Retired NHL center Bill Clement is now retired from broadcasting, too.
The 70-year-old former Flyer called it quits last week after several decades of television and radio for ESPN, NBC Sports Philadelphia, and other media outlets. In recent years, he had done color commentary and postgame studio analysis for the local broadcasts.
Clement appeared this past Sunday on Glen Macnow and Ray Didinger’s excellent radio broadcast, and was asked two questions about his decision to retire.
Macnow: “We heard the other day that you’ve decided – after all these years – that you’ve decided to hang up the mic and stop broadcasting. Why the decision?”
Clement: (long exhale) “I think turning 70 in December had something to do with it. And wanting, once COVID-19 hits the road, or the vaccine comes out, to spend so much time traveling with my wife. I love traveling for vacation but I’ve grown tired of traveling for business. I’ve traveled extensively for hockey business and other business since 1985. It seemed like the right time. I love broadcasting and still do. If somebody could airlift me into the seat, without having to have me park at an airport, get on a plane, connect someplace, get an Uber, and check into a hotel, everything that accompanies it – that all seems like heavy lifting to me now. I will always love the broadcasting part, and the people, obviously, but it’s just time.”
Macnow: “I just want to clarify one thing – because there have been a lot of cut backs in the industry and a lot of cut backs at NBC Sports Philadelphia – this was your call?”
Clement: “It was my call. I hadn’t spoken with anybody at NBC Sports. They hadn’t gotten in touch with me to ask me if I wanted to come back, and that got to be two or three days ago. So I thought that silence might mean more than I think it does. But one way or the other, it wasn’t (about) not being contacted, or NBC Sports’ silence, I pretty well was sure after last season. I just wanted to sleep on it for a couple of months. I was going to retire one way or another. It certainly had nothing to do with a negotiation or money or anything.”
That part in bold is Clement taking the high road while dropping a hint.
Crossing Broad sources say most talent phone calls and emails are completely ignored by NBC Sports Philadelphia, and that goes well beyond Bill Clement. Over the years, many on-air folks, working on a seasonal or per-game basis, had no idea if they were even going to be included in local broadcasts. They didn’t know if they were needed and couldn’t get a definitive answer from NBCSP, or even a response.
Specific to this Flyers season, most folks had no idea Katie Emmer was leaving the station, nor did they know that Taryn Hatcher and Scott Hartnell were moving to the desk until we broke the news on January 5th, eight days before the season opener.

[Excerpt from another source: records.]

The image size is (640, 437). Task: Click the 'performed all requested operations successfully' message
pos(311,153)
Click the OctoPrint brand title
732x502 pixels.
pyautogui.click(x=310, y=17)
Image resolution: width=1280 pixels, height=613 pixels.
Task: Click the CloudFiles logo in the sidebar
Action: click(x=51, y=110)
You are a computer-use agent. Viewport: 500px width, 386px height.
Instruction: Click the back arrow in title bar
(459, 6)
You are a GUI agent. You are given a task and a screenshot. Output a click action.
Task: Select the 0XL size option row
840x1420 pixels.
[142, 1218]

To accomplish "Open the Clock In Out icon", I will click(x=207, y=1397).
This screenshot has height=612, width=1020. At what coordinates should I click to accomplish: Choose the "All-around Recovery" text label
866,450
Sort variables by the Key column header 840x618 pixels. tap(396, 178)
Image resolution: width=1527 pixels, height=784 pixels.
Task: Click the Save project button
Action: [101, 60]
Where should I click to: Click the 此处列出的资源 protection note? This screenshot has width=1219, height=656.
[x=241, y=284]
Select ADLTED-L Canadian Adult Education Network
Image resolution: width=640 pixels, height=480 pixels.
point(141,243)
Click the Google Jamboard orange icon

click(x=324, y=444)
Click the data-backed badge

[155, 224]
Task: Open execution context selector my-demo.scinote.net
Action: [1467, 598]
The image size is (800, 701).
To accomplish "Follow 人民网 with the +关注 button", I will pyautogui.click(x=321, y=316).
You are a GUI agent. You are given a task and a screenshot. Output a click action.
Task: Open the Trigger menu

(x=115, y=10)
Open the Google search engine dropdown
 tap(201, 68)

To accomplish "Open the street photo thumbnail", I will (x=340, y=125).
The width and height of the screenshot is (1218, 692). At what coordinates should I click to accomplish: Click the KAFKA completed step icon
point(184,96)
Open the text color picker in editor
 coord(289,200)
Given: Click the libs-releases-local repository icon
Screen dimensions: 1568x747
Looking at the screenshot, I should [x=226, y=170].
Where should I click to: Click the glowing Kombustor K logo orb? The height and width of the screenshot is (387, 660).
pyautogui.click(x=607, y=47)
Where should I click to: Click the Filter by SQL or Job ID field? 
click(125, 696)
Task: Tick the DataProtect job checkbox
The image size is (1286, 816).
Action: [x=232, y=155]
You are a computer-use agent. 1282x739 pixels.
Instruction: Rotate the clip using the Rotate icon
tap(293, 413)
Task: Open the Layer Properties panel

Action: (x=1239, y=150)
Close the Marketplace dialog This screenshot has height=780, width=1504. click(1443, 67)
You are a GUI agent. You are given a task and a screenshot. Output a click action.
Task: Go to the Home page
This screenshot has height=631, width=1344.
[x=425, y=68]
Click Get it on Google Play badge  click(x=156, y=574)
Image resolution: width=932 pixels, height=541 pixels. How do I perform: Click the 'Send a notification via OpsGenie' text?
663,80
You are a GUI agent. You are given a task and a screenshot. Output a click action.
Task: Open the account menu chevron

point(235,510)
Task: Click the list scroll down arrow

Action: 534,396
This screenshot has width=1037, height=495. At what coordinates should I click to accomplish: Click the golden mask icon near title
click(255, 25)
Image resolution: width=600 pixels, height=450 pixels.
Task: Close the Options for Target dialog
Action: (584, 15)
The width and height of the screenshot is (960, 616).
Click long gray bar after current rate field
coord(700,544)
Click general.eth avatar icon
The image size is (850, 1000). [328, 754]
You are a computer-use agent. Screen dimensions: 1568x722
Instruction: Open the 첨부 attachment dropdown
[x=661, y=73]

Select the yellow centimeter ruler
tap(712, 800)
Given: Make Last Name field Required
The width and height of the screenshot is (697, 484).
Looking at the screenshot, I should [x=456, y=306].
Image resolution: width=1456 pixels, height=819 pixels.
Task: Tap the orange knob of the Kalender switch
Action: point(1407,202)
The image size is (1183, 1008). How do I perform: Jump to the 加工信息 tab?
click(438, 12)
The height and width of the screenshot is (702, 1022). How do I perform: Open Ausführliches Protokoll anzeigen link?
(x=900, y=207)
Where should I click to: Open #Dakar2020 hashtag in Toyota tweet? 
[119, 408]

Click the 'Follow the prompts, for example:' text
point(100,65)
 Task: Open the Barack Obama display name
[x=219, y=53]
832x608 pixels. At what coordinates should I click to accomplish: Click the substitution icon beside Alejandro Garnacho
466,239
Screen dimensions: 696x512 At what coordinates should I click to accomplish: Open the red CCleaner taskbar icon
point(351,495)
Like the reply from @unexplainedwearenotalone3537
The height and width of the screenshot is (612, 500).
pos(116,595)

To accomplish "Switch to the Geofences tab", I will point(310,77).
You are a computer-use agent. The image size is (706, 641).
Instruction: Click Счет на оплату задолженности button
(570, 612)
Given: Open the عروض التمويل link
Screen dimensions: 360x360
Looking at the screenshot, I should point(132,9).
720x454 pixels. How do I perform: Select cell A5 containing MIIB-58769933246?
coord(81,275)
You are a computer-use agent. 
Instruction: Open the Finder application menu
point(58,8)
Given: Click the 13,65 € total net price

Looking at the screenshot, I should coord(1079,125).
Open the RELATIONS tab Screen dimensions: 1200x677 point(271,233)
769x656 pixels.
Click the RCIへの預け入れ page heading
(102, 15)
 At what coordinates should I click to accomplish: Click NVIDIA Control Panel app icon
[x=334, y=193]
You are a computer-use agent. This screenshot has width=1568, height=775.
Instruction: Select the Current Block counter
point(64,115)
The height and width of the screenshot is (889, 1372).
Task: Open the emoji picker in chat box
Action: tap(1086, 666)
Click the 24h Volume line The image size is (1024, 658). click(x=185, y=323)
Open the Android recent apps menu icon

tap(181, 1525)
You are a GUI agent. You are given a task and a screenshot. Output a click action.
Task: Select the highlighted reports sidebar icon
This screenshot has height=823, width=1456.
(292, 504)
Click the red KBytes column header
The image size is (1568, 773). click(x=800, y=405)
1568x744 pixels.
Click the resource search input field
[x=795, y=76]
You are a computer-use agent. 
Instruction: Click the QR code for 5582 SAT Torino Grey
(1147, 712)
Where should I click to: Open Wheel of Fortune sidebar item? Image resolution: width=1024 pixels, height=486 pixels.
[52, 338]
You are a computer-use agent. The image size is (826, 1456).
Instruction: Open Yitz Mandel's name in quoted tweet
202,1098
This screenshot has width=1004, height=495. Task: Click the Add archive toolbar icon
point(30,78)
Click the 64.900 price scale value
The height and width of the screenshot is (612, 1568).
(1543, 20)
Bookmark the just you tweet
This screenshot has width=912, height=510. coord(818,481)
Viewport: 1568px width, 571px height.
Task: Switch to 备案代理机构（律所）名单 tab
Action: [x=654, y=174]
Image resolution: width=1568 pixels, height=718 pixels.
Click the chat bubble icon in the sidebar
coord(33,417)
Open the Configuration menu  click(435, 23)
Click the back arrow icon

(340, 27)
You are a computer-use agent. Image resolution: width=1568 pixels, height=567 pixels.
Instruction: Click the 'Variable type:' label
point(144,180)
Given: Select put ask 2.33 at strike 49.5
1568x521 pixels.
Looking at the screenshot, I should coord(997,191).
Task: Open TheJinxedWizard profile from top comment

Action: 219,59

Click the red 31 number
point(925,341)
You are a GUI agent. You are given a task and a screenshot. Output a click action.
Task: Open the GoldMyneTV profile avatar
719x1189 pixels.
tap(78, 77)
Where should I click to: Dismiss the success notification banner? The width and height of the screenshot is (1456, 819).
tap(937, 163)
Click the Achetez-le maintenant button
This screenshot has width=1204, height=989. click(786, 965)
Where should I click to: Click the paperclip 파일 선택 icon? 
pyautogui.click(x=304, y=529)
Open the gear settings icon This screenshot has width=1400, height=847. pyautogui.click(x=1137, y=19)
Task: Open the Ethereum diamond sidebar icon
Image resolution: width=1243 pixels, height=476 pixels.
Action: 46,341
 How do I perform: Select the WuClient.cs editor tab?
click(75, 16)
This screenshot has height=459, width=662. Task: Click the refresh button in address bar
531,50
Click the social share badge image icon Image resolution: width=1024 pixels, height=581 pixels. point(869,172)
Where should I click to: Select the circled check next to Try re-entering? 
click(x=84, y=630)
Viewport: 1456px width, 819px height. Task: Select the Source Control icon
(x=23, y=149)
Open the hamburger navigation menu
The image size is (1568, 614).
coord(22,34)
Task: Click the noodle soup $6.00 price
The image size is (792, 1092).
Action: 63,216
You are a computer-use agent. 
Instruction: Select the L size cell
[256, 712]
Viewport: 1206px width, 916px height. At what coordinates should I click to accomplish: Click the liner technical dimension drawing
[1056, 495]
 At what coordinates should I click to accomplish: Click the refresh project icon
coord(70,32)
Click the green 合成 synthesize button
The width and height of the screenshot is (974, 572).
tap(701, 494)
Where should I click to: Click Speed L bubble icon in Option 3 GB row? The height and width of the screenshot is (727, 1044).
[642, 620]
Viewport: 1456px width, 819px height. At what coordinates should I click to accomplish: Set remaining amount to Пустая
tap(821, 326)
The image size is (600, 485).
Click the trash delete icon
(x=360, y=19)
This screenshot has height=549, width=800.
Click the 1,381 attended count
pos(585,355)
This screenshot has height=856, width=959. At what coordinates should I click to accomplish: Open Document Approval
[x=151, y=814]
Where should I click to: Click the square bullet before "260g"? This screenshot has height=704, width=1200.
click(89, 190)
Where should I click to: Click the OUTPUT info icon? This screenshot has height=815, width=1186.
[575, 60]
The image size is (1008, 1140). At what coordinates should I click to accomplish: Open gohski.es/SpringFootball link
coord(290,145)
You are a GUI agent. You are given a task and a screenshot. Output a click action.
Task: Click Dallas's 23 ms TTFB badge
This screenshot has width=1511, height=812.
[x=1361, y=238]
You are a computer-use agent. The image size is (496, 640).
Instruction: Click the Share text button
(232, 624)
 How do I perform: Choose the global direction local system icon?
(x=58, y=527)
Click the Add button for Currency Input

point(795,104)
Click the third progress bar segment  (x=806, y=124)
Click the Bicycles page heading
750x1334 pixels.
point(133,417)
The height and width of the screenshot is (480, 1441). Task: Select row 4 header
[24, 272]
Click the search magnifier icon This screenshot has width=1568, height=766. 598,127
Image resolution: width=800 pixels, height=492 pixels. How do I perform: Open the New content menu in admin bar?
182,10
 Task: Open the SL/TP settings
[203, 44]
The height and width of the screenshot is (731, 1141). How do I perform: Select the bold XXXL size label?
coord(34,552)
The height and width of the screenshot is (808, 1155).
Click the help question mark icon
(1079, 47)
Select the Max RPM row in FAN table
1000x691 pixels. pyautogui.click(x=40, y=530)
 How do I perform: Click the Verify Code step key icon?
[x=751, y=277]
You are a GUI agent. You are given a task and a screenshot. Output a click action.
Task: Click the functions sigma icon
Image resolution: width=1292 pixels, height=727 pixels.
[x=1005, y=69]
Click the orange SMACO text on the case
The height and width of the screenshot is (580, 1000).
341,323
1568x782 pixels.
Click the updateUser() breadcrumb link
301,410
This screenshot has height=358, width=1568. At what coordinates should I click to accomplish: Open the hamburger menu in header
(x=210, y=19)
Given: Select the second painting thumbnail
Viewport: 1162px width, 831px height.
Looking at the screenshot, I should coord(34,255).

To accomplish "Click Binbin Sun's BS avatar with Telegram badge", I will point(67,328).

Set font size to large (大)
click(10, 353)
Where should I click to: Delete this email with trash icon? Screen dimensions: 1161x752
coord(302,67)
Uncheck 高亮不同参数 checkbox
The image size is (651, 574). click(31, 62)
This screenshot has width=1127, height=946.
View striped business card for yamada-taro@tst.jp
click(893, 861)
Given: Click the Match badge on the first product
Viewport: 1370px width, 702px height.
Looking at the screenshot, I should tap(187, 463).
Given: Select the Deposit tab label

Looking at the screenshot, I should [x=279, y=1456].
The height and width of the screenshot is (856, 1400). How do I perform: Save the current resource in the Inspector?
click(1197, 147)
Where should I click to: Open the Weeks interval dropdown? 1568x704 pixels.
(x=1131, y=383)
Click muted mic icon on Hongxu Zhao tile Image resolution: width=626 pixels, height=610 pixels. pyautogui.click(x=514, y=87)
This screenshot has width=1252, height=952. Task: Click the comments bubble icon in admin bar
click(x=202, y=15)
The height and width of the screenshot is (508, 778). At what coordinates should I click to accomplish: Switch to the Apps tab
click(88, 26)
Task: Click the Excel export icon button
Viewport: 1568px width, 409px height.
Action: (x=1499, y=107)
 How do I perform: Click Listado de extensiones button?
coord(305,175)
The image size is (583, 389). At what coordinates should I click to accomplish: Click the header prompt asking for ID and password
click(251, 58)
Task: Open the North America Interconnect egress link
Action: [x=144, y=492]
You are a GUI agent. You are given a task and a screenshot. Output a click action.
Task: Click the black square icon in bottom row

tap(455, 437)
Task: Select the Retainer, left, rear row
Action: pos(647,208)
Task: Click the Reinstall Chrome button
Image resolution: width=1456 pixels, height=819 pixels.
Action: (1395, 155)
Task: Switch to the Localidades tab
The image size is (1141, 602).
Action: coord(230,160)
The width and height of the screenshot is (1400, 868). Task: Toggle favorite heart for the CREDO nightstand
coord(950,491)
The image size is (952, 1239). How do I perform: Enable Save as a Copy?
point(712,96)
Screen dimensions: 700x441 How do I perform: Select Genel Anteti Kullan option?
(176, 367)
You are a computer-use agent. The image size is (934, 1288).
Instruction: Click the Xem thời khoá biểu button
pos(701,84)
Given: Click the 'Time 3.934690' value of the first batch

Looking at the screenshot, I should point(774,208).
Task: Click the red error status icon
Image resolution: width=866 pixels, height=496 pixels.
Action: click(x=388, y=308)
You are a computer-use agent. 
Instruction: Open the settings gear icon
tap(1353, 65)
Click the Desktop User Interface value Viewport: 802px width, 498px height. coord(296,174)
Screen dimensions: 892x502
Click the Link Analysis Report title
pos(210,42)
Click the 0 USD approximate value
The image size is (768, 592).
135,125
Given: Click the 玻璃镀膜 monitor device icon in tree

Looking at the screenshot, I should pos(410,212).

Colby Cohen, for instance, apparently only learned of his status last Thursday:
Found out today I unfortunately won’t be back this season on NBC but I am grateful for the passion and spirited interactions with you all over the past few seasons. The fans are what makes this such a great hockey city. Hope to see a big 🏆 for the boys this year! #Flyers
— Colby Cohen (@ColbyCohen36) January 8, 2021
The duty of informing talent about their usage, or lack thereof, falls on Vice President and Executive Producer of Live Events, Shawn Oleksiak, along with VP of Content and VP of Programming, Michelle Murray.